> 原典
睡眠時無呼吸症候群の治療に使う「マウスピース」とは?
睡眠時無呼吸症候群は、寝ている間に何度も呼吸が止まったり、浅くなる病気です。初期には、いびき、睡眠の質の低下、日中の眠気や頭痛などの症状が現れます。
さらに、無呼吸により体が低酸素状態になることで心臓や血管に負担がかかるため、治療せずに放っておくと、脳卒中や心筋梗塞を招くこともある恐ろしい病気です。
この記事では、代表的な3つの治療法を紹介し、特にマウスピースについて詳しく解説します。
目次
1.睡眠時無呼吸症候群・3つの治療法
睡眠時無呼吸症候群の治療では、寝ている間に空気の通り道である気道が塞がるのを防ぐため、CPAP(シーパップ)、ASV、マウスピースなどの装置を用います。
1−1.CPAP(シーパップ)
最も代表的な治療法です。寝る前に鼻にマスクを装着し、専用の装置から空気を送り込んで気道を広げ、無呼吸を防ぎます。
【参考情報】『CPAP(シーパップ)とはどのような治療法ですか?』日本呼吸器学会
https://www.jrs.or.jp/citizen/faq/q32.html#:~:text=CPAP%EF%BC%88%E3%82%B7%E3%83%BC%E3%83%91%E3%83%83%E3%83%97%EF%BC%9A%E6%8C%81%E7%B6%9A%E9%99%BD%E5%9C%A7,%E9%81%A9%E7%94%A8%E3%81%AB%E3%81%AA%E3%82%8A%E3%81%BE%E3%81%97%E3%81%9F%E3%80%82
1−2.ASV(Adaptive servoventilation)
ASVは、もともとは慢性心不全の患者さんの呼吸困難感を改善するために開発された、マスク式の人工呼吸器です。
CPAPと同じように、鼻から空気を送り込むことで、睡眠時の無呼吸を防止します。
1−3.マウスピース
歯列矯正などに使用されるマウスピースと同じような歯型の装置です。スリープスプリントとも呼ばれます。
就寝時に口の中に入れて装着すると、寝ている間に下あごが前に出て、舌がのどの奥に落ちづらくなることで、舌の位置が上がって気道が広がり、空気が通りやすくなります。
また、装着することで口呼吸がしづらくなるため、鼻呼吸習慣の助けになります。

> 記録情報
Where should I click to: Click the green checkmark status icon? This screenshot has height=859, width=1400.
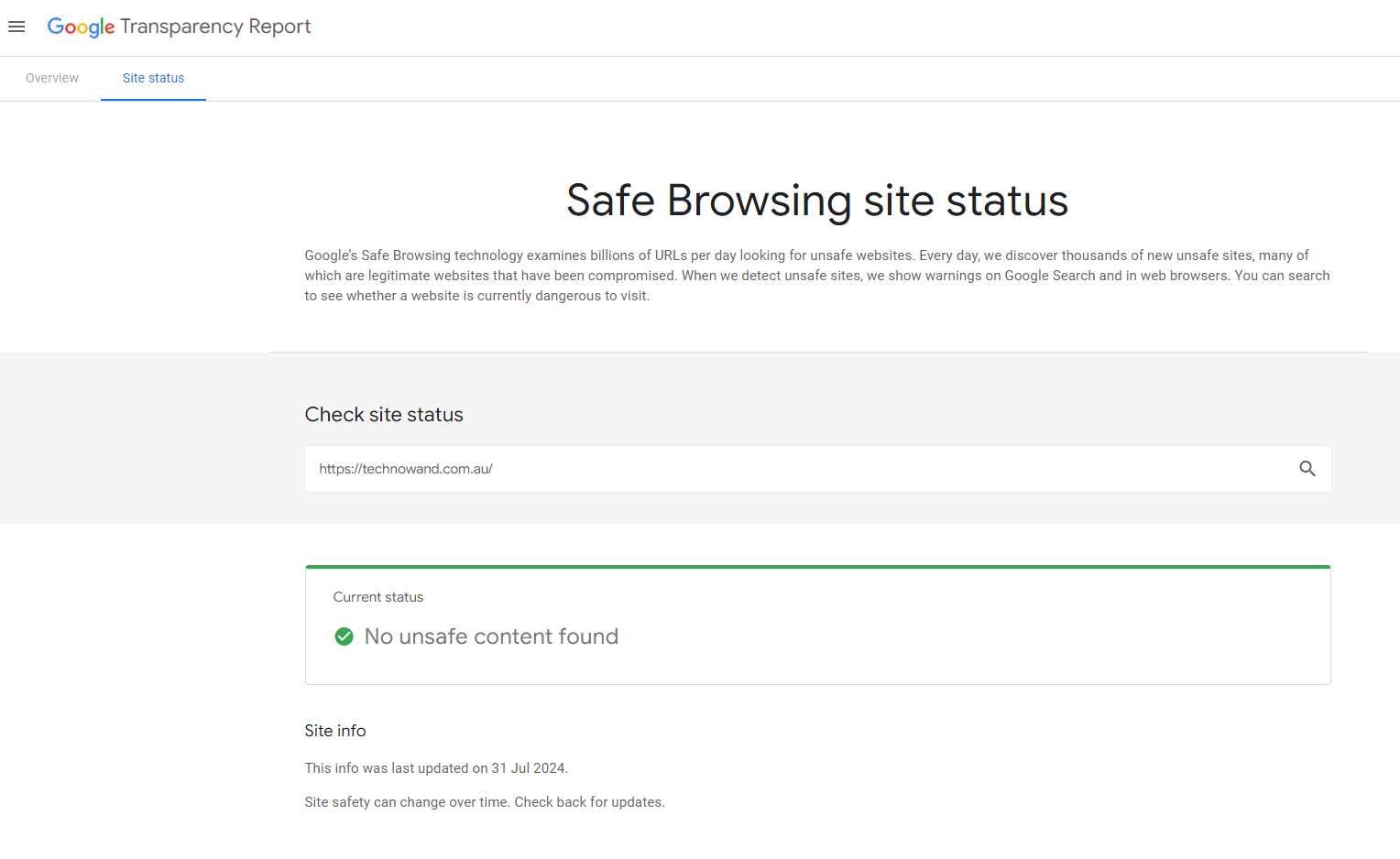[344, 636]
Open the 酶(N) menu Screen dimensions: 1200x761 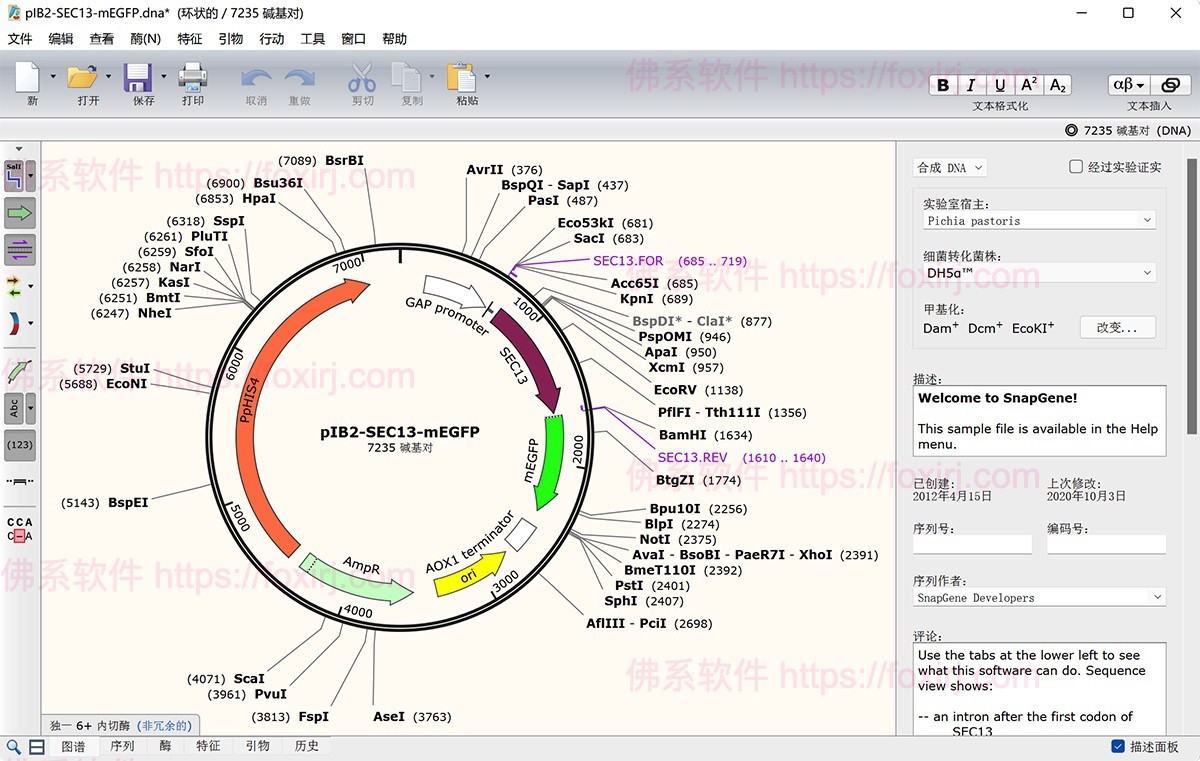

> 設問
1. 本文によると、睡眠時無呼吸症候群の治療に使うマウスピースは、ほかに何と呼ばれていますか。
2. 本文の「最も代表的な治療法です。寝る」から始めて「CPAPと同じように、鼻から空気を送り込むことで、睡眠時の無呼吸を防止します。」までを、一字も変えずに書き写しなさい。
資料は本文とは別に扱います。

> 解答
1. スリープスプリント

2.
最も代表的な治療法です。寝る前に鼻にマスクを装着し、専用の装置から空気を送り込んで気道を広げ、無呼吸を防ぎます。
【参考情報】『CPAP(シーパップ)とはどのような治療法ですか?』日本呼吸器学会
https://www.jrs.or.jp/citizen/faq/q32.html#:~:text=CPAP%EF%BC%88%E3%82%B7%E3%83%BC%E3%83%91%E3%83%83%E3%83%97%EF%BC%9A%E6%8C%81%E7%B6%9A%E9%99%BD%E5%9C%A7,%E9%81%A9%E7%94%A8%E3%81%AB%E3%81%AA%E3%82%8A%E3%81%BE%E3%81%97%E3%81%9F%E3%80%82
1−2.ASV(Adaptive servoventilation)
ASVは、もともとは慢性心不全の患者さんの呼吸困難感を改善するために開発された、マスク式の人工呼吸器です。
CPAPと同じように、鼻から空気を送り込むことで、睡眠時の無呼吸を防止します。